Aim: To investigate the long term, real-world safety and efficacy of Stereotactic Radiotherapy (SRT) for exudative Age-Related Macular Degeneration (AMD).

Methods: This randomised, double-masked, sham-controlled clinical trial recruited 411 participants with active, chronic, previously-treated exudative AMD, randomised 2:1 to a single treatment with 16 Gray SRT or sham SRT. The primary outcome was the number of ‘as required’ ranibizumab injections over 2 years, tested for superiority (fewer injections). The main secondary outcome was Best-Corrected Visual Acuity (BCVA), tested for non-inferiority at a 5-letter margin. After year 2, participants reverted to standard care, with masking maintained, returning at years 3 and 4 for repeat study visits. The year 2 analyses were repeated at year 4.

Results: At year 2 the primary outcome was met, with significantly fewer injections, and with non-inferior BCVA (as reported already). At year 4, the SRT group (n 222) received a mean ± standard deviation of 19.1 ± 10.9 injections versus 21.6 ± 11.3 with sham (n 106), an adjusted reduction of 3.2 injections (95% confidence interval of difference: -5.7 to -0.7). However, BCVA change was 8.3 letters worse than sham (95% confidence interval of difference: –12.7 to –4.0). Adverse event rates were similar between groups, but reading centre-detected microvascular abnormalities occurred in 126 SRT-treated eyes (58%, 126/218) and 16 (16%, 16/102) sham-treated eyes.

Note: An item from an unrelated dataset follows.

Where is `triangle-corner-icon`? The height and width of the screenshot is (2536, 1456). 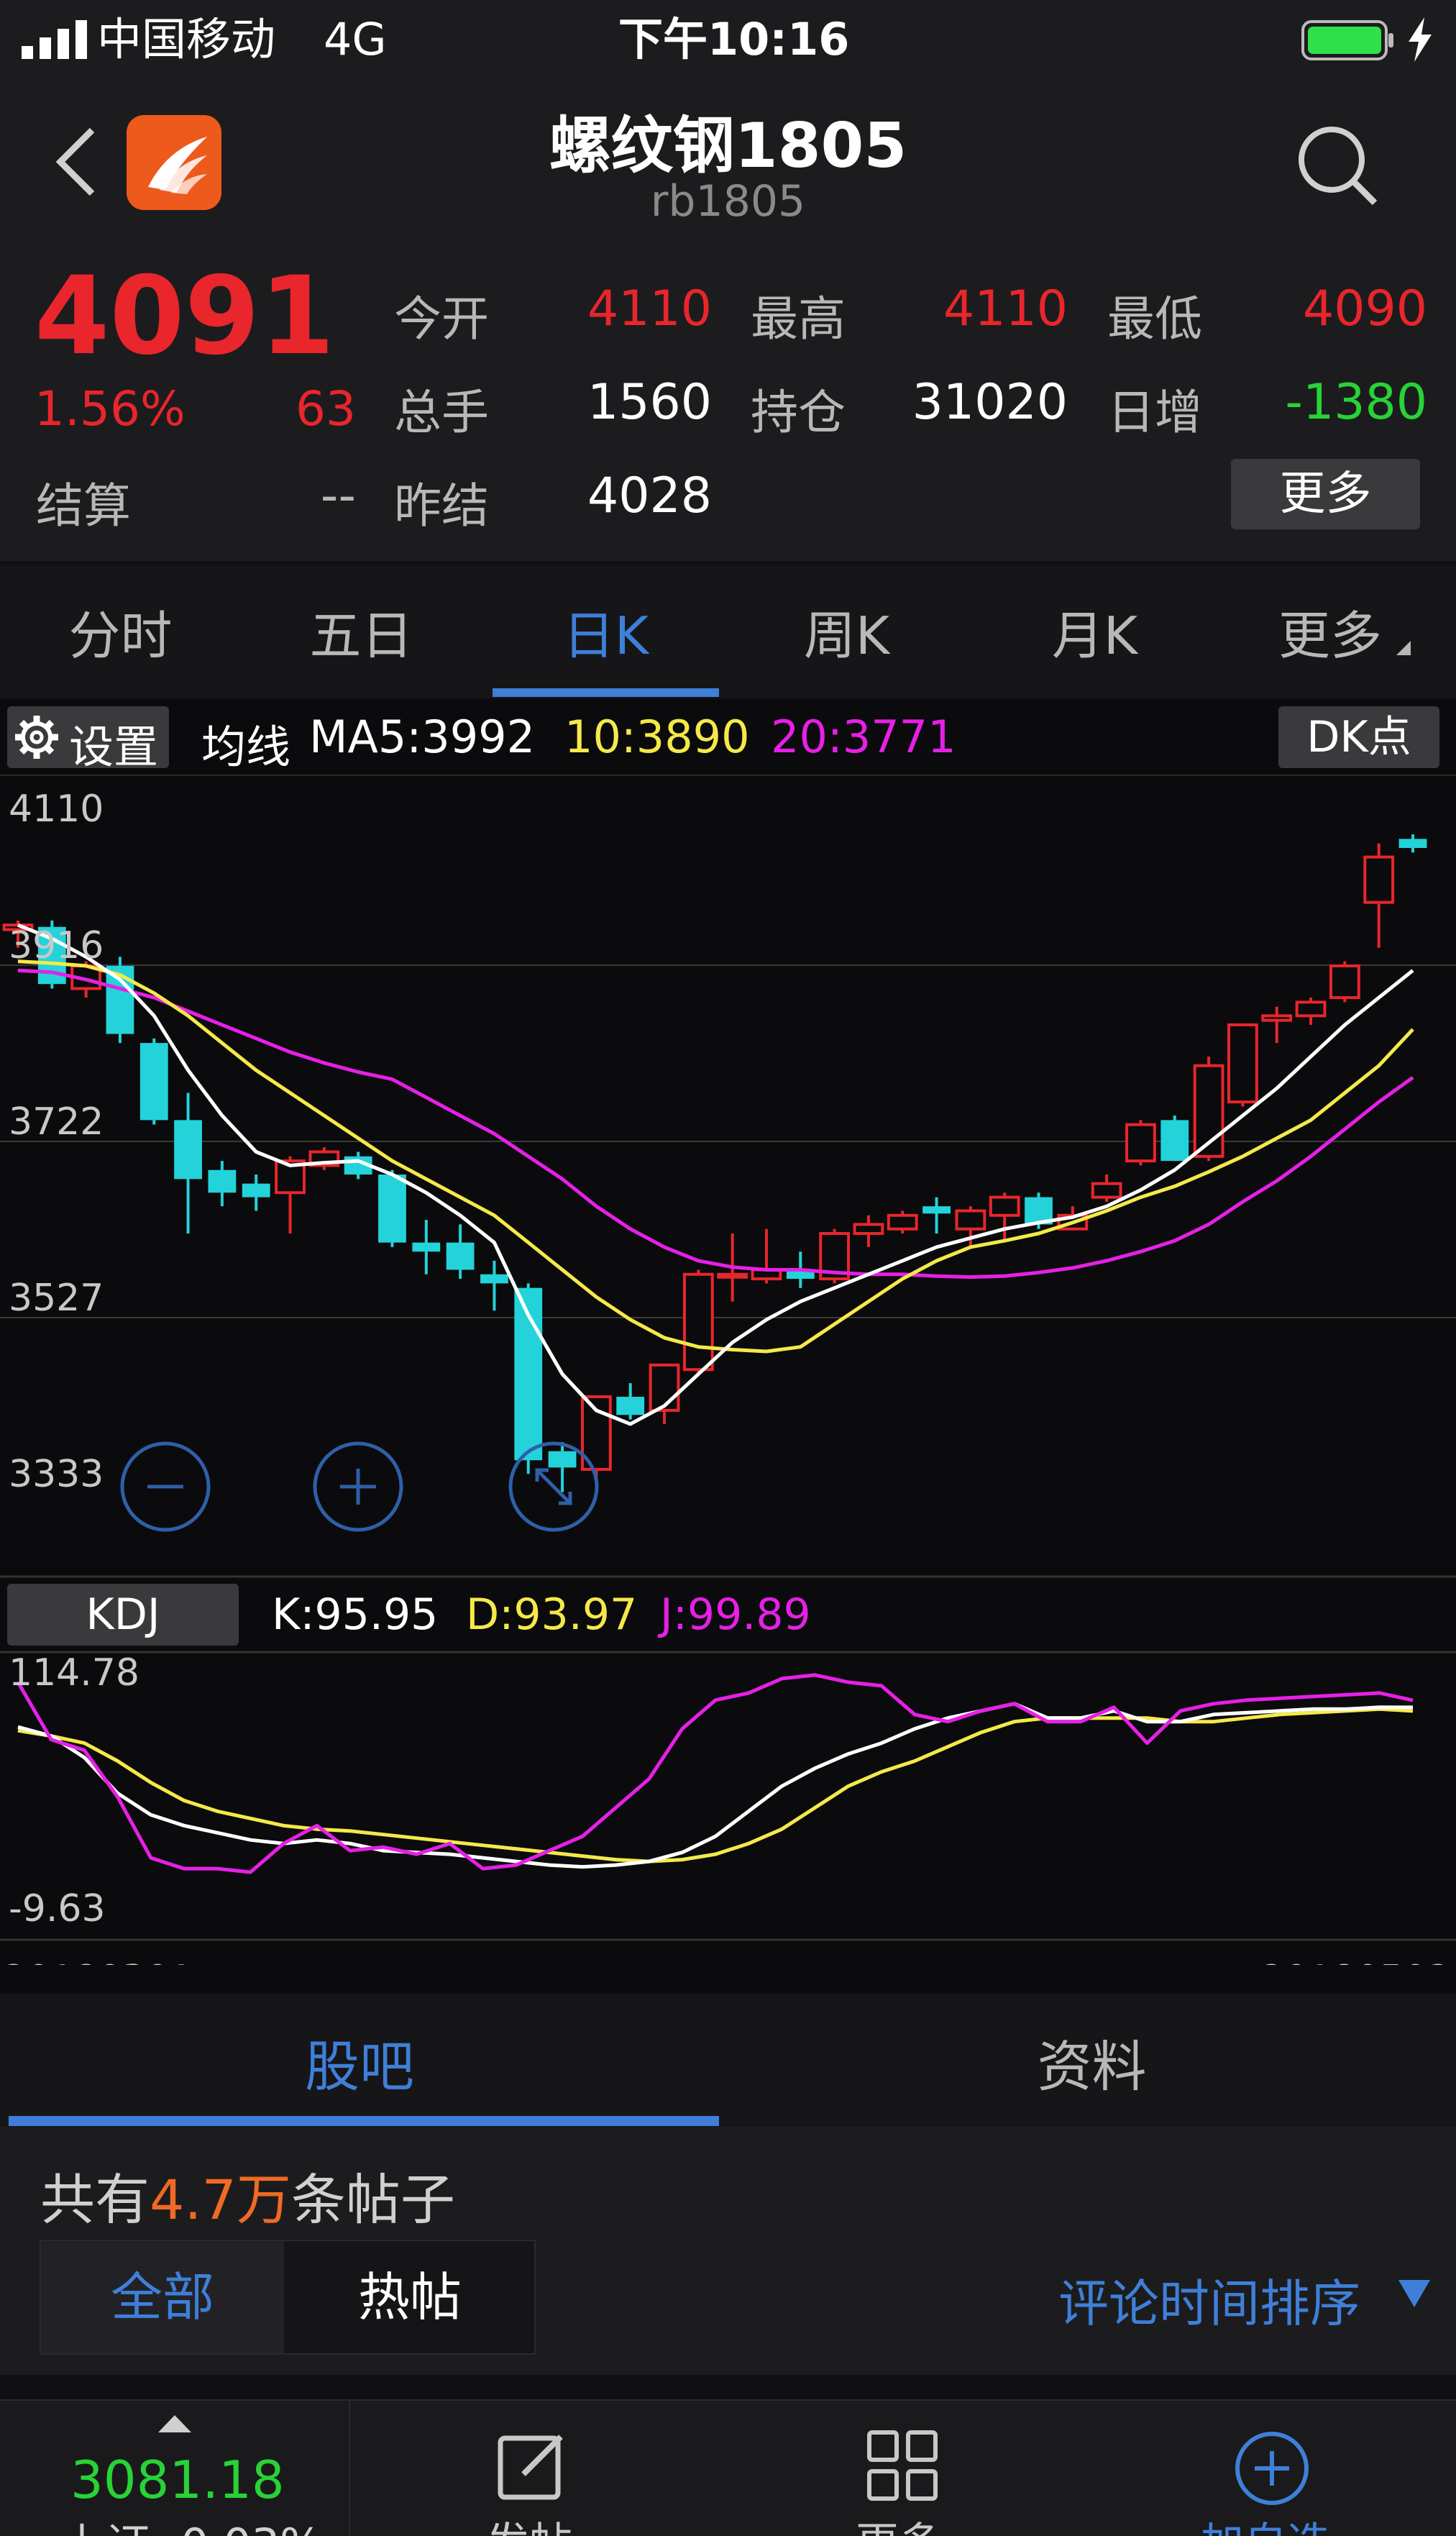
triangle-corner-icon is located at coordinates (1404, 648).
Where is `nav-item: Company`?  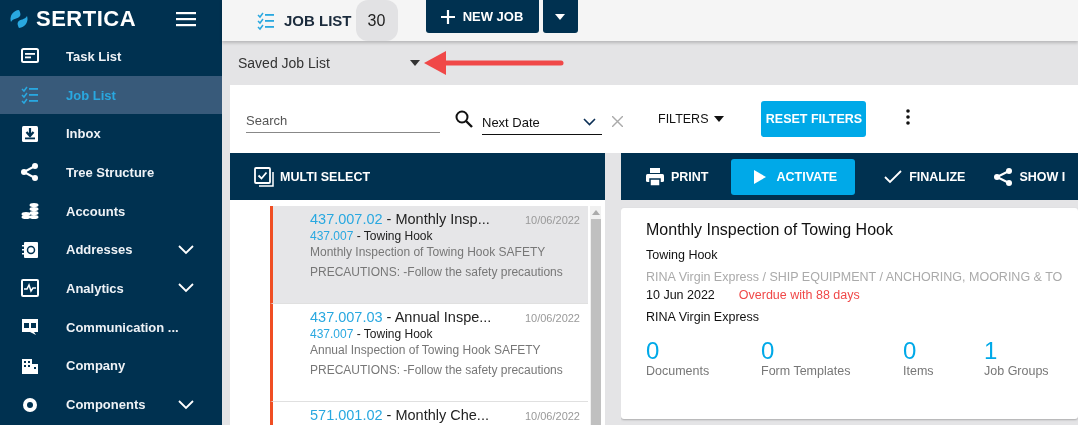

Conclusions: Long-term, standard care, masked follow-up after the primary outcome reversed this trial’s initial conclusion, and no longer supports the use of SRT for exudative AMD. Other trials might consider extended, real-world, masked follow-up.

Biography:

Professor Jackson is consultant ophthalmic surgeon at King’s College Hospital and professor of retinal research at King’s College London. He completed his medical degree in New Zealand, a retinal PhD at St Thomas’ Hospital, London, and his ophthalmology residency based in Moorfields Eye Hospital, where he completed his vitreoretinal fellowship. He has about 150 PubMed publications, is author of the Moorfields Manual of Ophthalmology, and has an approximately 6M Euros research portfolio.